The researchers enrolled more than 10,000 patients who had had a heart attack and had a positive blood test for inflammation into the trial, known as the Cantos study. All patients received high doses of statins as well as either canakinumab or a placebo, both administered by injection every three months. The trial lasted for four years.

For patients who received the canakinumab injections the team reported a 15% reduction in the risk of a cardiovascular event, including fatal and non-fatal heart attacks and strokes. Also, the need for expensive interventional procedures, such as bypass surgery and inserting stents, was cut by more than 30%. There was no overall difference in death rates between patients on canakinumab and those given placebo injections, and the drug did not change cholesterol levels.

Dr Paul Ridker, who led the research team, said the study “usher in a new era of therapeutics”.

“For the first time, we’ve been able to definitively show that lowering inflammation independent of cholesterol reduces cardiovascular risk,” he said.

“This has far-reaching implications. It tells us that by leveraging an entirely new way to treat patients – targeting inflammation – we may be able to significantly improve outcomes for certain very high-risk populations.”

The hospital said the reductions in risk were “above and beyond” those seen in patients who only took statins.

Ridker said the study showed that the use of anti-inflammatories was the next big breakthrough following the linkage of lifestyle issues and then statins.

“In my lifetime, I’ve gotten to see three broad eras of preventative cardiology,” he said. “In the first, we recognised the importance of diet, exercise and smoking cessation. In the second, we saw the tremendous value of lipid-lowering drugs such as statins. Now, we’re cracking the door open on the third era. This is very exciting.”

But there were some downsides to the treatment. The researchers reported an increase in the chances of dying from a severe infection of about one for every 1,000 people treated, although this was offset by an unexpected halving of cancer deaths across all cancer types. In particular, the odds of succumbing to lung cancer were cut by over 75%, for reasons the team do not yet understand. The researchers are planning further trials to investigate canakinumab’s potentially protective effect against cancer.

Dr Paul Ridker, who led the study, which was published in the New England Journal of Medicine, said it had far-reaching implications.

“It tells us that by leveraging an entirely new way to treat patients – targeting inflammation – we may be able to improve outcomes for certain very high-risk populations,” he said.

Prof Martin Bennett, a cardiologist from Cambridge who was not involved in the study, said the trial results were an important advance in understanding why heart attacks happen. But, he said, he had concerns about the side effects, the high cost of the drug and the fact that death rates were not better in those given the drug.

“Treatment of UK patients is unlikely to change very much as a result of this trial, but the results do support investigation of other drugs that inhibit inflammation for cardiovascular disease, and the use of this drug in cancer,” he said.

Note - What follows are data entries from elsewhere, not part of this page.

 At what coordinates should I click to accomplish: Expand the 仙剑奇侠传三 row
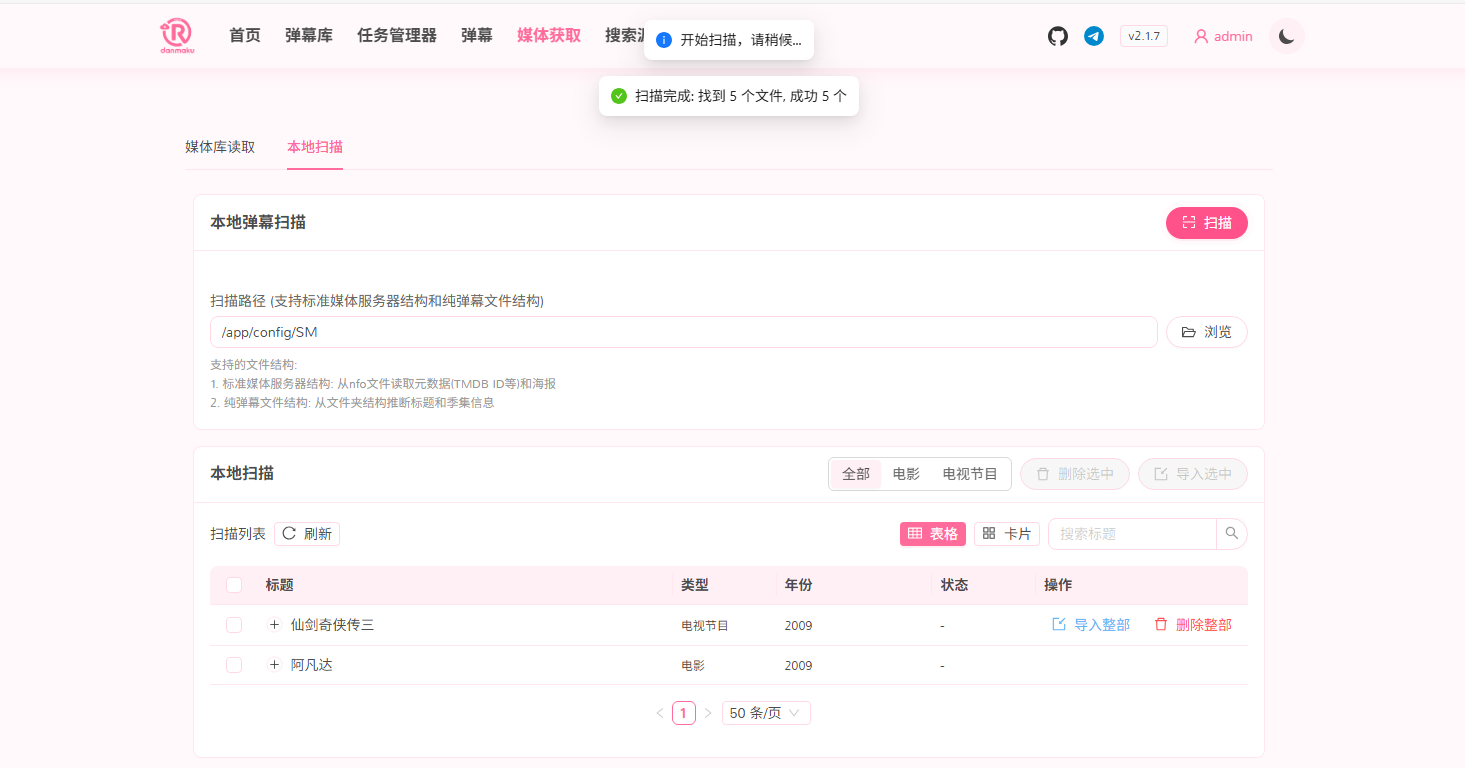point(274,625)
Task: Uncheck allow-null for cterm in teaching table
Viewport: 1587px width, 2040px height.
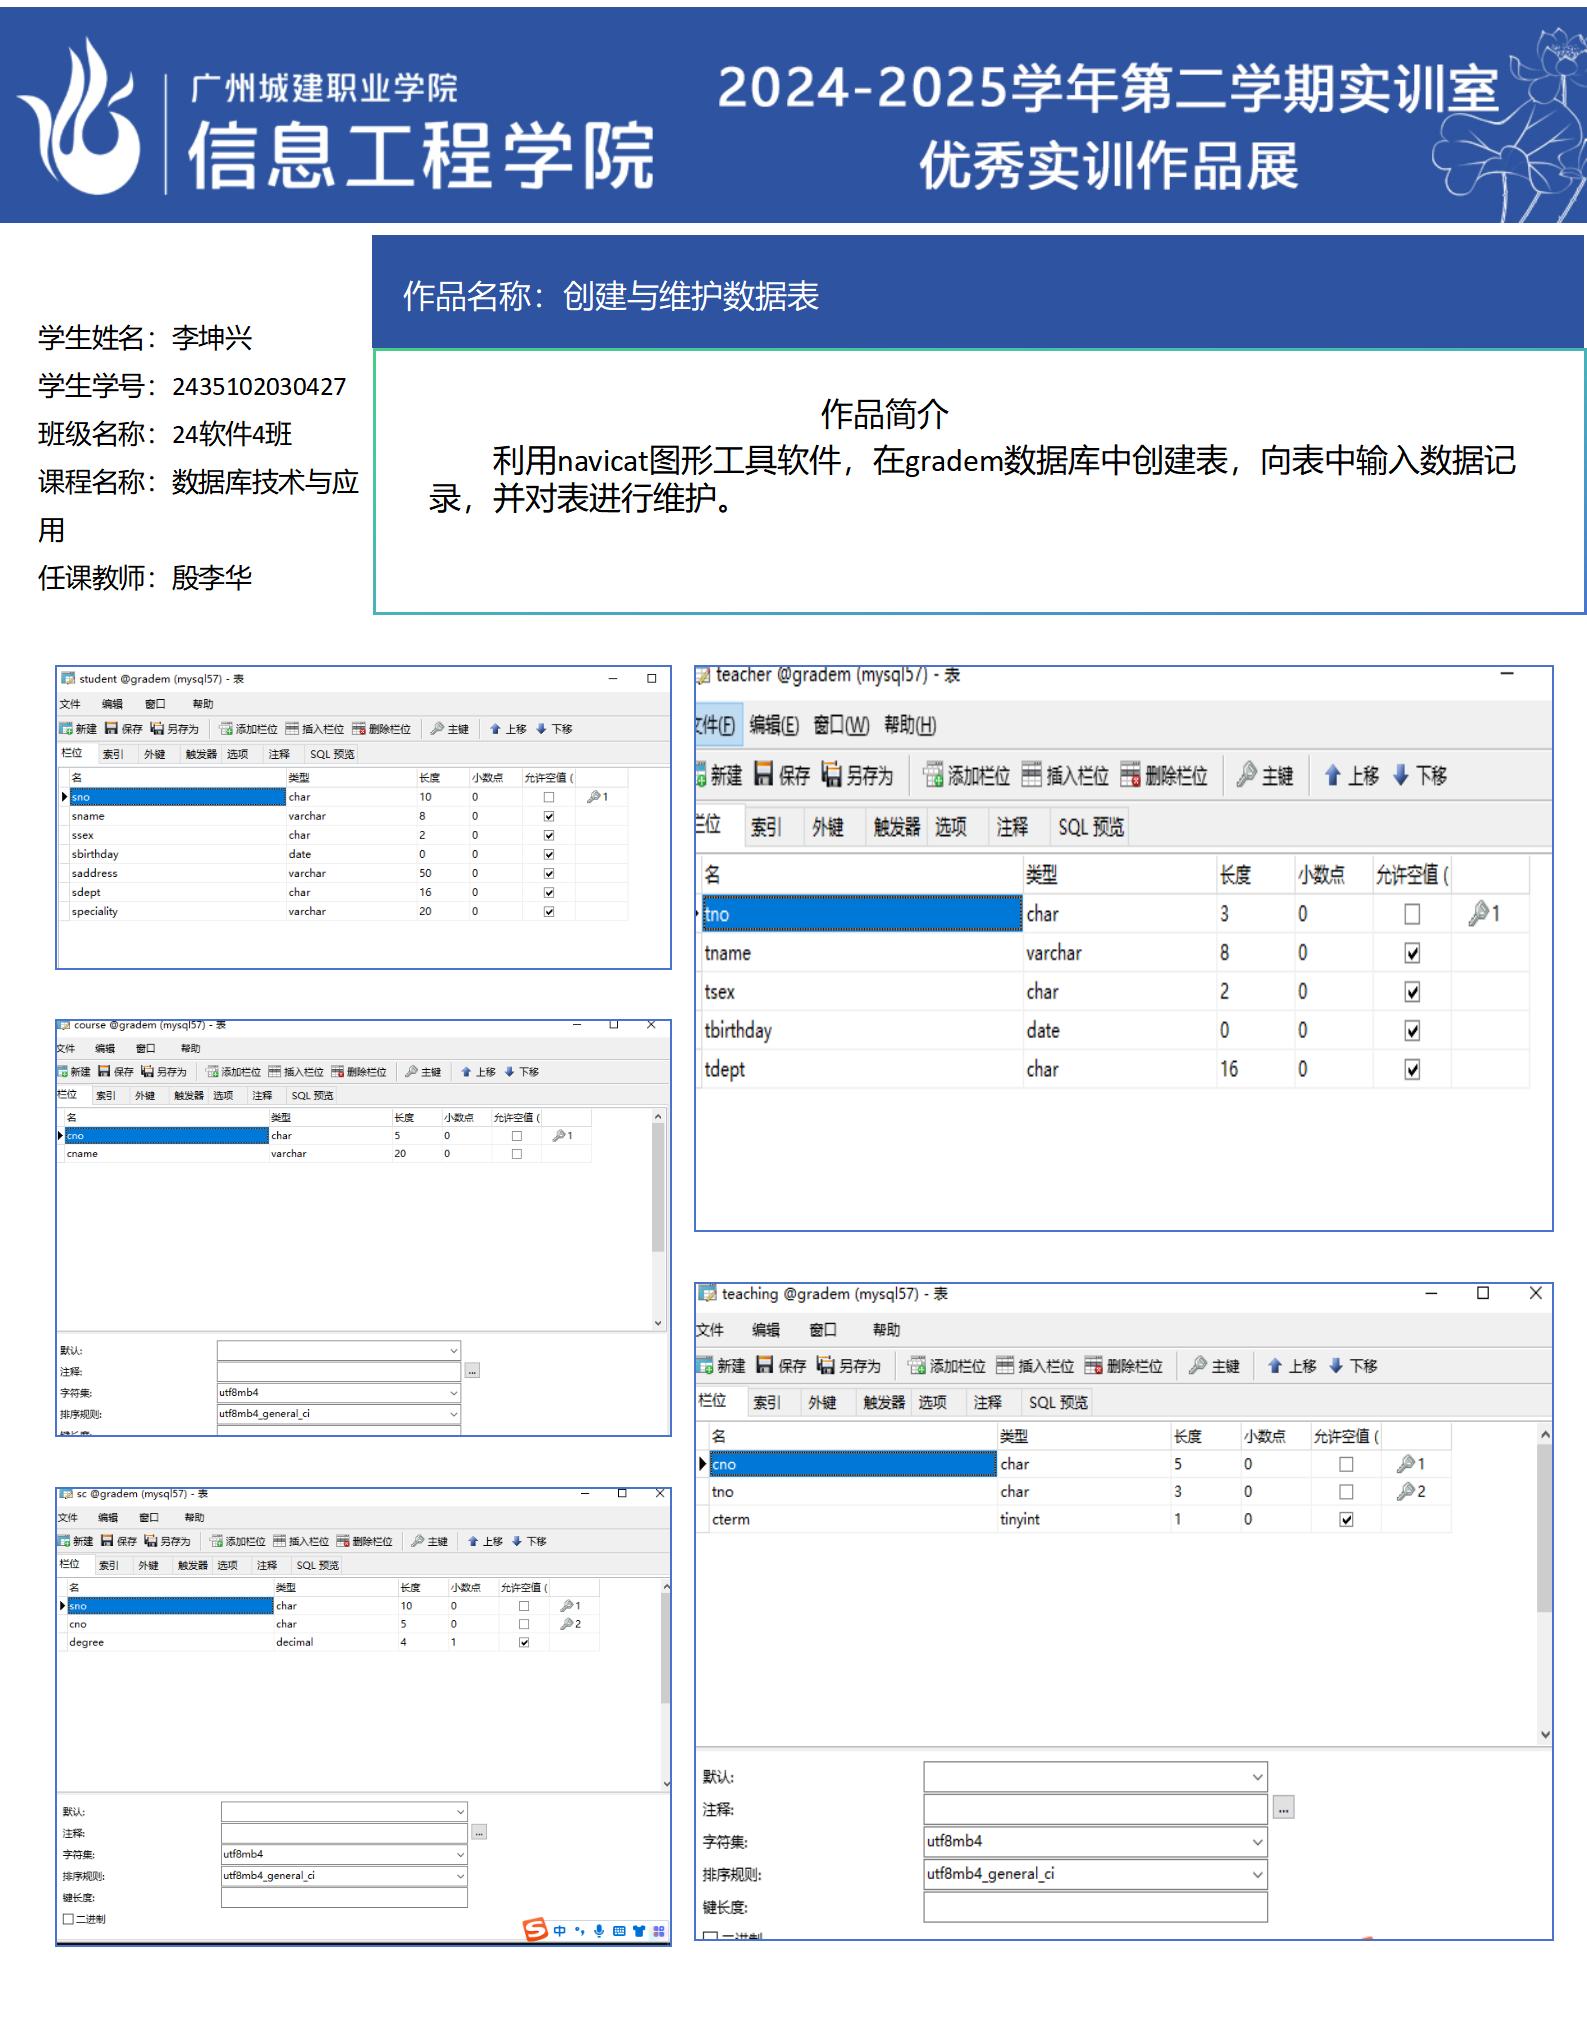Action: pos(1346,1520)
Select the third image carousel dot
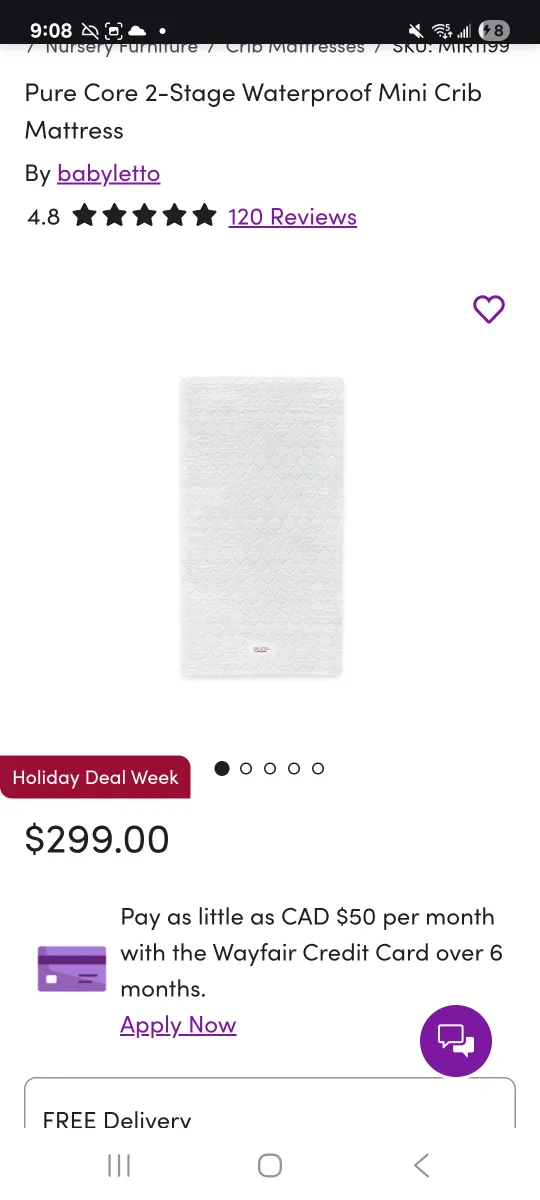The image size is (540, 1200). pyautogui.click(x=270, y=768)
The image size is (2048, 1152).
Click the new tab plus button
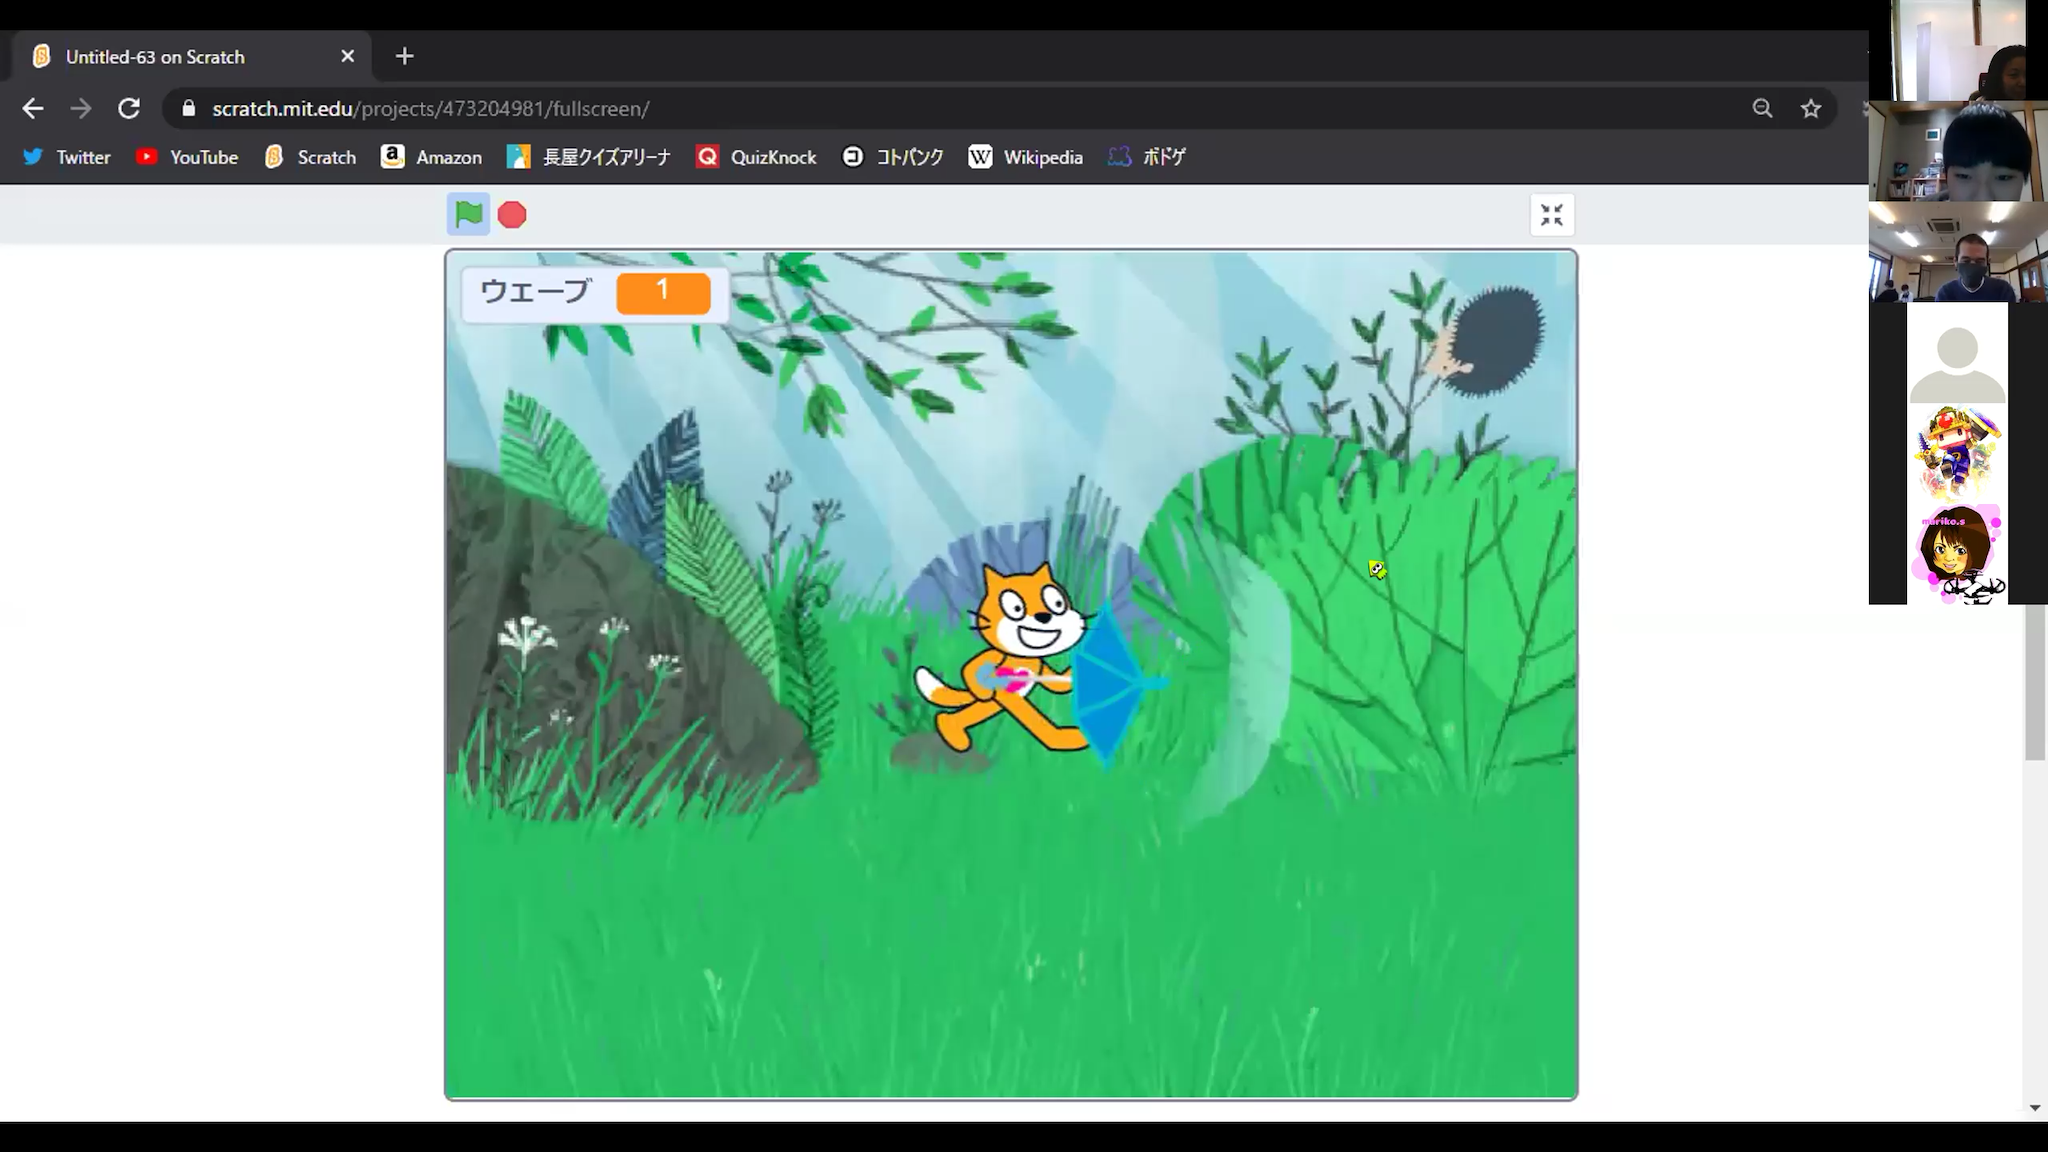coord(404,56)
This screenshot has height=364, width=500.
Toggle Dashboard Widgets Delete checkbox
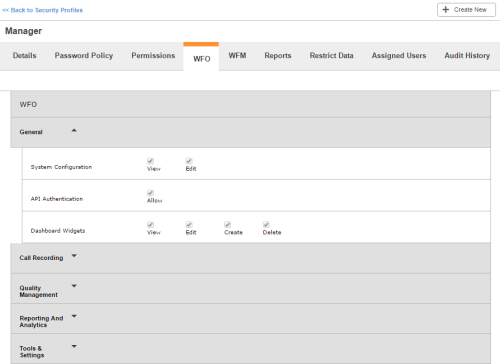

Prof Jeremy Pearson, associate medical director at the British Heart Foundation, was optimistic about the trial opening the door to new types of treatment for heart attacks.

“Nearly 200,000 people are hospitalised due to heart attacks every year in the UK,” Pearson said. “Cholesterol-lowering drugs like statins are given to these people to reduce their risk of another heart attack and this undoubtedly saves lives. But we know that lowering cholesterol alone is not always enough.

“These exciting and long-awaited trial results finally confirm that ongoing inflammation contributes to risk of heart disease, and [lowering it] could help save lives.”